For most CAHs, Bass says, the average daily census is less than five, but they still have to offer a lot of services. Plus, some of them only have a half-time IT employee. So how do you communicate the value of getting connected in the face of their extreme money, time, and personnel constraints? Bass starts the conversation with CEOs, and says, "I know I'm getting success if they let me talk to their CIOs."

"You just have to help them understand why it makes sense," Bass says. "And then [you're] looking at putting together a deal that makes it so attractive they couldn't say no."

And the deal is a pretty attractive one. According to Bass, NeHII is charging no implementation fees. "We're absorbing all of those," she says, using ONC HIE Cooperative grant funding. In addition, by joining the HIX, hospitals also connect to Nebraska's state immunization records system to do their public health and disease reporting.

"For many of these small hospitals that are looking to connect their hospital with a clinic, we deliver that master patient index functionality using NeHII, so they don't have to go out and buy that as well when they're already spending money for EMRs," Bass says.

Now, Bass is coming up with timeline for when each of the hospitals will get connected, since they're in different stages of readiness. Bass says one hospital is still in the process of implementing an EMR, while others have had them for years.

"We're working on figuring out who's most ready, so they will go first," Bass says.

One of the 14 CAHs that's among the most ready is Antelope Memorial Hospital, a 25-bed hospital in Neligh, Nebraska.
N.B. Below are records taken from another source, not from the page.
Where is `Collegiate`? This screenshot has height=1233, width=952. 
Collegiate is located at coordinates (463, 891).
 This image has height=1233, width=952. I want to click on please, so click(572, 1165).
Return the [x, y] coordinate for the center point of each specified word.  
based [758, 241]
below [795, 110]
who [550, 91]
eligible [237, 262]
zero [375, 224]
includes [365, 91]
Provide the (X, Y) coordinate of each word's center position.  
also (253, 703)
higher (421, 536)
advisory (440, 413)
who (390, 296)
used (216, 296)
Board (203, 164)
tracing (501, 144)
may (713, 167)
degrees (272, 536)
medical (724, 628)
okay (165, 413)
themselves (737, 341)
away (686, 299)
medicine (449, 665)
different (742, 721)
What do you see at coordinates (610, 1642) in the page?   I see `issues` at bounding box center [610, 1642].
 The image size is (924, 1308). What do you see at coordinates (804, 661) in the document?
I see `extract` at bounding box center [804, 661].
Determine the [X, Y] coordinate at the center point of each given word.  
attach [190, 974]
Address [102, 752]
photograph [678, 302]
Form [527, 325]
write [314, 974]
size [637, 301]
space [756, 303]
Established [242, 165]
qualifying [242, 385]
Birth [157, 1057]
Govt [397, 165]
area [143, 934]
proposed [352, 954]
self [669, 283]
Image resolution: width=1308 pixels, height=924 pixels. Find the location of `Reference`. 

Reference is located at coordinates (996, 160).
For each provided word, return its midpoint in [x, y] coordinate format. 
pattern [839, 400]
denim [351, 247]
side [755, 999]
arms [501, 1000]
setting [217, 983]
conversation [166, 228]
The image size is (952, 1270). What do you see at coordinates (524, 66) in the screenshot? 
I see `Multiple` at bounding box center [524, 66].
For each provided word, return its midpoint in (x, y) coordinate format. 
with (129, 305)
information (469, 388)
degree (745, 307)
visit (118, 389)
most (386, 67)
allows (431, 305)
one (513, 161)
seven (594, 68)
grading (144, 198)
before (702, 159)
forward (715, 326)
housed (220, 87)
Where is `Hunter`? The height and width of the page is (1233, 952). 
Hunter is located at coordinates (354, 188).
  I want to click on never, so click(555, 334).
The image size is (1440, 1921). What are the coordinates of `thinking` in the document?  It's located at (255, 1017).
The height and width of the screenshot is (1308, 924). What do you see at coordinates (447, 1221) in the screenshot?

Administrator Jack Green says his hospital is close to achieving stage one meaningful use. He believes that connectivity makes sense for healthcare.

"You can go to Europe and you can go up to an ATM and get money out of your bank account," he tells HealthLeaders. "But you can't go five miles from here and get information on yourself. I think that's the good thing about it."

He acknowledges, however, that no matter how much connectivity will improve patient care, some facilities just won't be able to participate because of a lack of resources, "whether it be manpower, whether it be money. You get some very small critical access hospitals and they just don't have the money."

Indeed, even though 14 CAHs signed onto the exchange, there are 65 CAHs in Nebraska, which means many didn't sign on.

"They were torn about passing it up because they knew it was a good deal," says Bass. "But for those still that are going through an EMR selection," they couldn't commit to the 12-month timeframe that NeHII offered for getting up and running.

Still, Bass is optimistic about getting other CAHs signed on in the coming months, especially since NeHII has encouragement to do so from their project officer at the ONC.

"It really was intended from the very first discussion in 2005 to be a statewide health information exchange," Bass says. And that includes CAHs. "It's really a clear message to those critical access hospitals that we'll make every attempt to help you with this."

Alexandra Wilson Pecci is an editor for HealthLeaders.